*** Passage ***
YUM Irritations in F7 and F8
13 Nov 2007The fact that Fedora (and by extension, RHEL, CentOS, etc.), supports bi-arch platforms is a great thing. However, it does get to be very irritating when YUM decides that it should just pull in 32bit versions on a system with no other 32 bit packages. I’ve experienced this problem during installations, as anaconda now uses YUM to process package selections (since FC5).
It doesn’t stop with just anaconda installation and yum update commands, either. Almost every yum install command that I run decides to install both 64-bit and 32-bit packages. That is, unless I explicitly specify that I only want the 64-bit for each and every package. For example:
# yum install foo.x86_64 bar.x86_64
Why is yum doing this? It didn’t used to. I started experiencing this a little bit on FC6, but F7 and F8 both have horrific troubles with it. I need to do some more digging through Red Hat’s Bugzilla bug/issue tracking system, however, my first pass didn’t find anything to help explain the changes. After a little more research, I’ll file this as a bug.
In the meantime, here’s a quick-n-dirty hack I put together to run updates. The first step is to capture the output of yum update to a file (be patient, this command can take for-freakin-ever to run). Step two is to run the update itself. Here it is as a shell script:
#/bin/bash
# Get a temporary file to use.
TO_UPDATE="$(mktemp)"
# Populate the temporary file with the list of available updates.
yes n | yum update > ${TO_UPDATE}
# Composite an update command that does not include any 32-bit stuff.
*** End of Passage ***
*** Provided material ***
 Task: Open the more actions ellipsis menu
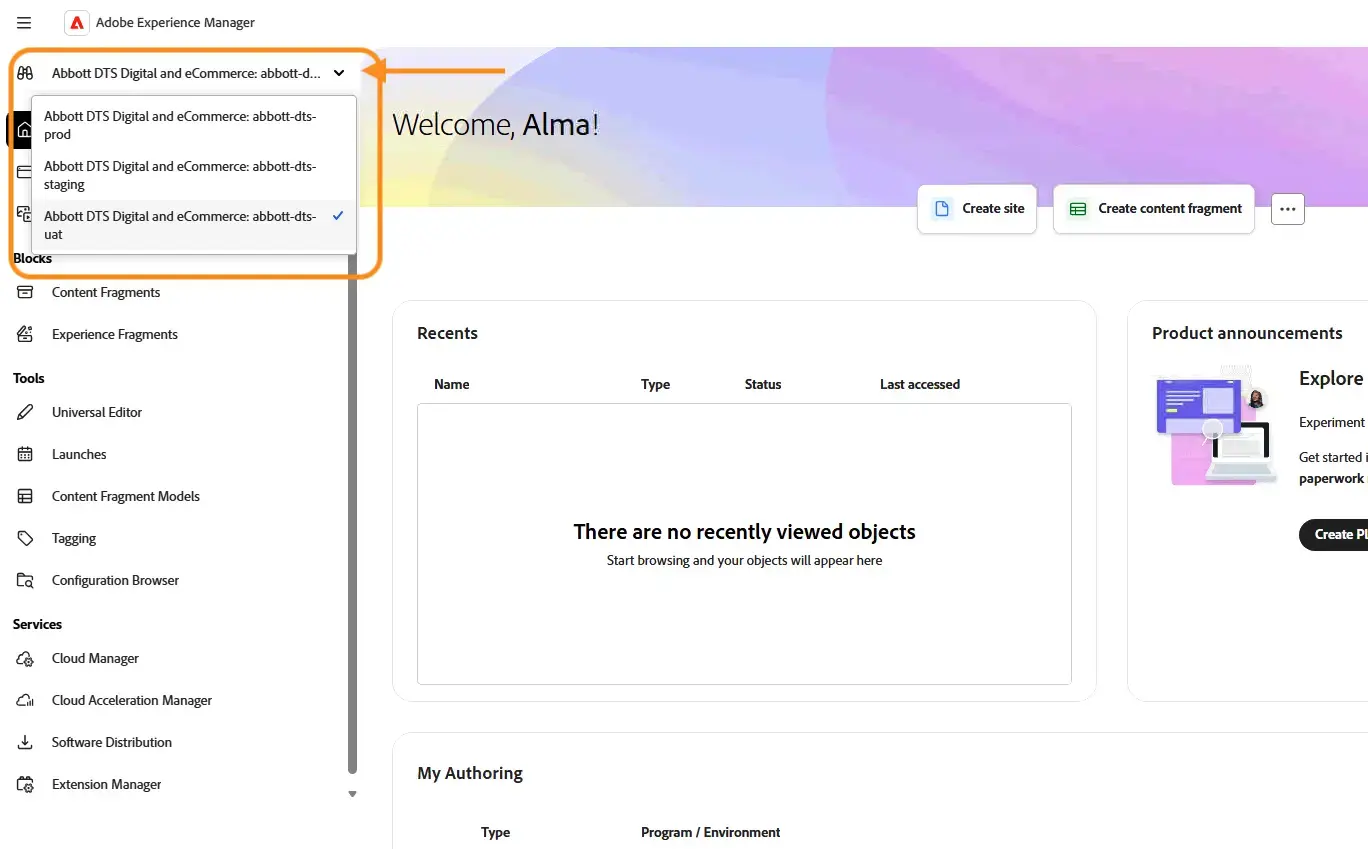pos(1287,209)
*** End of Provided material ***
**Required tasks**
[A] Answer these from the post on YUM irritations:
(i) Since which release has anaconda used YUM to process package selections?
(ii) On which release did the author first start experiencing the problem a little?
(iii) Which bug/issue tracking system does the author plan to search further?
[B] Pick up the post on YUM irritations in Fedora 7 and 8 after its last line and write what comes next.

**Answer section**
[A]
(i) FC5
(ii) FC6
(iii) Red Hat's Bugzilla

[B]
yum update $(for i in $(sed '/i[3456]86/d' ${TO_UPDATE} |
sed '/^Updating/d' |
sed '/^Installing/d' |
grep -v "^$" |
grep -v replacing |
cut -d" " -f2); do
rpm -q --qf "%{name}.%{arch}\n" $i; done |
grep -v "is not installed$")
# Optional cleanup.
if [ "${1}" = "-k" ]; then
mv ${TO_UPDATE} /root/$(date --iso-8601)-$(basename ${TO_UPDATE})
else
rm ${TO_UPDATE}
fi
You will have to run a separate yum update command for any 32-bit stuff you really do have installed and want to update.
I know this could be streamlined (especially the part that constructs the yum update command), but as I’m not planing on making this a permanent fix, I’m just not going to bother with it right now. Still, feel free to comment or trackback with other solutions or optimizations of mine.






add ‘exclude=*.i386 *.i586 *.i686′ into your /etc/yum.conf and it should fix the problem. I also read somewhere that in F9 they were looking into making it so it only did the appropriate architecture.